Baseload power is still needed, just as before, but the new source replacing nuclear seems to be gas. This means, unfortunately, that the current trend prioritizing wind and solar power will mean a larger net carbon footprint when we need to reduce it. This is really bad for the future.


I agree that turning of nuclear before coal is pretty stupid.


Don't forget Russian gas. Eastern Europe is still heavily reliant on Russia for gas supplies, and Germany is heavily expanding its use (look at the Nord Stream pipelines). Nuclear power phase-out means more reliance on Russian gas and Russia extending its sphere of influence. As a European, I really don't like that scenario.


Not the parent poster, but you should add what's actually being built: a lot of gas plants. They're cleaner than coal, but lets be honest, still not particularly good for the environment.


You mean, I could have written something like "gas or, increasingly, renewables"? Which is what I actually wrote.


To be fair, that statement was in the grandparent and not the post I replied to. However, I'd argue

> Large steam thermal baseload plants are increasingly uncompetitive, coal or nuclear.

is generally wrong, since gas power plants are "large steam thermal baseload plants" and they're very much competitive. Large baseload plants are just as necessary now as they used to be since we'll still need power when the wind doesn't blow. The problem is nuclear needs to run at max power all the time to be profitable.


There's ways that you can not run at max power with nuclear reactors. Especially if you include advances from modern reactors (i.e. reactors that weren't designed 50 years ago).

You can also use that energy to charge batteries or pump water uphill the same way you would with excess solar and wind power. Doing so means you need a lower baseload.

Also, another idea, why not use that excess energy to sequester carbon? We do need to be carbon negative.


Technically, there are ways to run nuclear reactors at below full power. But economically, it's ruinous to do so. Almost all the costs of a nuclear plant are fixed. The already poor levelized cost of the plant's output becomes even worse.

You could charge batteries with nuclear output, but why do so, when other sources are cheaper? And the battery charging can be moved around in time, so the intermittency of those sources is less of a problem.

Similarly, why use expensive energy to sequester carbon when cheap energy could be used instead?

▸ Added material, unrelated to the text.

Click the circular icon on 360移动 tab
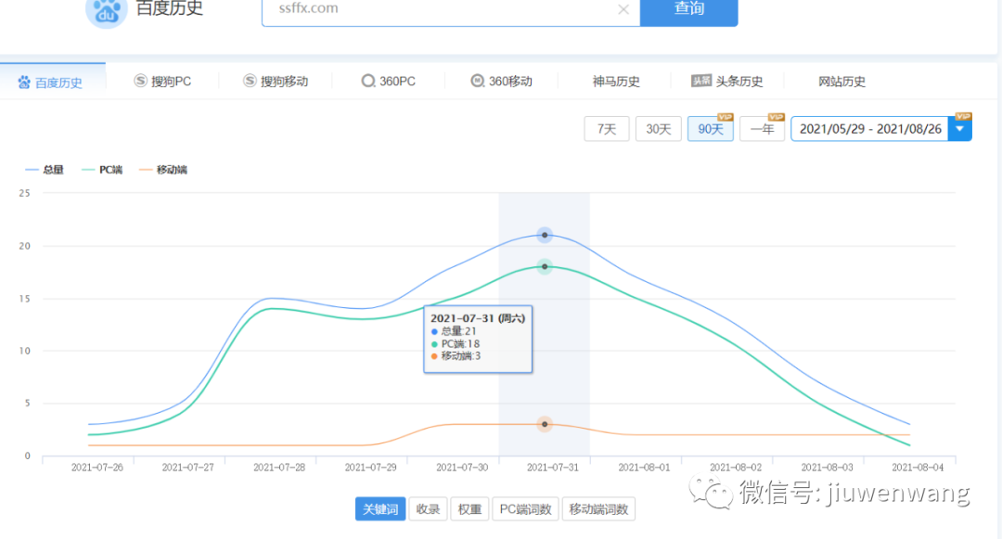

No, you are mistaken. CC plants have a steam bottoming cycle, but 2/3rds of the power comes from the combustion turbine front end. This gives them a very large advantage over systems where all the power has to go through the steam. And simple cycle plants require no heat exchangers, steam cycle, or cooling water at all.


There's no insurance that insures a hydro power plant against dam failure either, nor large chemical industries. It's nothing abnormal.


To my knowledge, this depends on the dam in question For large dams in developed countries it's relatively easy to contain that risk (move people a few kilometers away from thedanger zone) in contrast to a nuclear plant. Large chemical industries have no problems getting insurance as far as I know -or do you have credible sources stating otherwise?


I've never heard of countries considering the entire danger zone from a large hydroelectric dam uninhabitable. They're so large that it's simply not feasible. Take the largest hydro station in Sweden for example, Harsprånget[1]. The government assessment for what happens when that dam breaks assumes it takes out a very large geographical area, among other things the entire city of Luleå (which is near the coastline).

https://en.wikipedia.org/wiki/Harspr%C3%A5nget_hydroelectric...

No large chemical industry handlng dangerous chemicals, in developed countries or otherwise, has an insurance large enough to pay for huge expensive spills. That's why the company usually defaults when it happens and leaves the cleanup for the government later on. This has happened on numerous occations in the US, Europe, and over here in Sweden.